> [Records for the task]:
--*--

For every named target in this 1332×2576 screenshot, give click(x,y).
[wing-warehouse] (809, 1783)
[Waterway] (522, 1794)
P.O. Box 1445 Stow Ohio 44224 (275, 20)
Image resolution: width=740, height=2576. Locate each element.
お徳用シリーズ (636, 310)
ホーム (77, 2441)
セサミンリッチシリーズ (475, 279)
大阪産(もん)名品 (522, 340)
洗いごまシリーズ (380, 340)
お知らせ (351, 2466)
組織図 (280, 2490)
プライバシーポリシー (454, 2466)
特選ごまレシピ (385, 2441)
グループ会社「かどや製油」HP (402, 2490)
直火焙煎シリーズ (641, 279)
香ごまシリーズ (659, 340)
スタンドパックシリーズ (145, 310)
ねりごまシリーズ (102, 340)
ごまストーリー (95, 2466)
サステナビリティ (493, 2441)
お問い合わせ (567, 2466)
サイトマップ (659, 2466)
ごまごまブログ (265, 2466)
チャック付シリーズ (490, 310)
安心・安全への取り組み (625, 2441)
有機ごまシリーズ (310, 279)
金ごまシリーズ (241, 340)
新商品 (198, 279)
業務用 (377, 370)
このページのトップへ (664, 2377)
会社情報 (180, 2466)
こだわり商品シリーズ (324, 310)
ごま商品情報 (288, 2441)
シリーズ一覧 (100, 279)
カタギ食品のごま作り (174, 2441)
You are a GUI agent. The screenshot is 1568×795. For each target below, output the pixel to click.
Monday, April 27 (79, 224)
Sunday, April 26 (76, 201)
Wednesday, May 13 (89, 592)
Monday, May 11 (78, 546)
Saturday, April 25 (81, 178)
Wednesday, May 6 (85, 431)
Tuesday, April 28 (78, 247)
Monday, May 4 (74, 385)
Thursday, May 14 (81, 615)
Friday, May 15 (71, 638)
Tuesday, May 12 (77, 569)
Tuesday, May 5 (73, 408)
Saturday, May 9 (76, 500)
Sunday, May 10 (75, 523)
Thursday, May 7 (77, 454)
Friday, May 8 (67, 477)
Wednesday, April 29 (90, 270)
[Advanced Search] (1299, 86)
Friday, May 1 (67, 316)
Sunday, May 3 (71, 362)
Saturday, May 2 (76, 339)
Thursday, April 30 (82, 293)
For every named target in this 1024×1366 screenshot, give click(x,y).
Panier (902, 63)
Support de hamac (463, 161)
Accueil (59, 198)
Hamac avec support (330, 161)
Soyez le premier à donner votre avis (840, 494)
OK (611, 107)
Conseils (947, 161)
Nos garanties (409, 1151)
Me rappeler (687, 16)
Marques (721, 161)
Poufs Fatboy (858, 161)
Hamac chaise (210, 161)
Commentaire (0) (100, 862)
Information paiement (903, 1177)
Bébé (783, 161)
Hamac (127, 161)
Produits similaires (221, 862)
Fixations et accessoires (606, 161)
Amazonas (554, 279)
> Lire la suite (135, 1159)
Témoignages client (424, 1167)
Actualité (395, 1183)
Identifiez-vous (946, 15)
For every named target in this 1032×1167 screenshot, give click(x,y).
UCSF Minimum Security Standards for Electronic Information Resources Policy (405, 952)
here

--*--

Format every line of the records as a single numbered list, omitting any blank lines.

> [The output]:
1. For every named target in this 1332×2576 screenshot, give click(x,y).
2. [wing-warehouse] (809, 1783)
3. [Waterway] (522, 1794)
4. P.O. Box 1445 Stow Ohio 44224 (275, 20)
5. Image resolution: width=740, height=2576. Locate each element.
6. お徳用シリーズ (636, 310)
7. ホーム (77, 2441)
8. セサミンリッチシリーズ (475, 279)
9. 大阪産(もん)名品 (522, 340)
10. 洗いごまシリーズ (380, 340)
11. お知らせ (351, 2466)
12. 組織図 (280, 2490)
13. プライバシーポリシー (454, 2466)
14. 特選ごまレシピ (385, 2441)
15. グループ会社「かどや製油」HP (402, 2490)
16. 直火焙煎シリーズ (641, 279)
17. 香ごまシリーズ (659, 340)
18. スタンドパックシリーズ (145, 310)
19. ねりごまシリーズ (102, 340)
20. ごまストーリー (95, 2466)
21. サステナビリティ (493, 2441)
22. お問い合わせ (567, 2466)
23. サイトマップ (659, 2466)
24. ごまごまブログ (265, 2466)
25. チャック付シリーズ (490, 310)
26. 安心・安全への取り組み (625, 2441)
27. 有機ごまシリーズ (310, 279)
28. 金ごまシリーズ (241, 340)
29. 新商品 (198, 279)
30. 業務用 (377, 370)
31. このページのトップへ (664, 2377)
32. 会社情報 (180, 2466)
33. こだわり商品シリーズ (324, 310)
34. ごま商品情報 (288, 2441)
35. シリーズ一覧 (100, 279)
36. カタギ食品のごま作り (174, 2441)
37. You are a GUI agent. The screenshot is 1568×795. For each target below, output the pixel to click.
38. Monday, April 27 (79, 224)
39. Sunday, April 26 (76, 201)
40. Wednesday, May 13 (89, 592)
41. Monday, May 11 (78, 546)
42. Saturday, April 25 (81, 178)
43. Wednesday, May 6 (85, 431)
44. Tuesday, April 28 (78, 247)
45. Monday, May 4 (74, 385)
46. Thursday, May 14 (81, 615)
47. Friday, May 15 (71, 638)
48. Tuesday, May 12 (77, 569)
49. Tuesday, May 5 (73, 408)
50. Saturday, May 9 (76, 500)
51. Sunday, May 10 (75, 523)
52. Thursday, May 7 (77, 454)
53. Friday, May 8 (67, 477)
54. Wednesday, April 29 (90, 270)
55. [Advanced Search] (1299, 86)
56. Friday, May 1 (67, 316)
57. Sunday, May 3 (71, 362)
58. Saturday, May 2 (76, 339)
59. Thursday, April 30 (82, 293)
60. For every named target in this 1024×1366 screenshot, give click(x,y).
61. Panier (902, 63)
62. Support de hamac (463, 161)
63. Accueil (59, 198)
64. Hamac avec support (330, 161)
65. Soyez le premier à donner votre avis (840, 494)
66. OK (611, 107)
67. Conseils (947, 161)
68. Nos garanties (409, 1151)
69. Me rappeler (687, 16)
70. Marques (721, 161)
71. Poufs Fatboy (858, 161)
72. Hamac chaise (210, 161)
73. Commentaire (0) (100, 862)
74. Information paiement (903, 1177)
75. Bébé (783, 161)
76. Hamac (127, 161)
77. Produits similaires (221, 862)
78. Fixations et accessoires (606, 161)
79. Amazonas (554, 279)
80. > Lire la suite (135, 1159)
81. Témoignages client (424, 1167)
82. Actualité (395, 1183)
83. Identifiez-vous (946, 15)
84. For every named target in this 1032×1167 screenshot, give click(x,y).
85. UCSF Minimum Security Standards for Electronic Information Resources Policy (405, 952)
86. here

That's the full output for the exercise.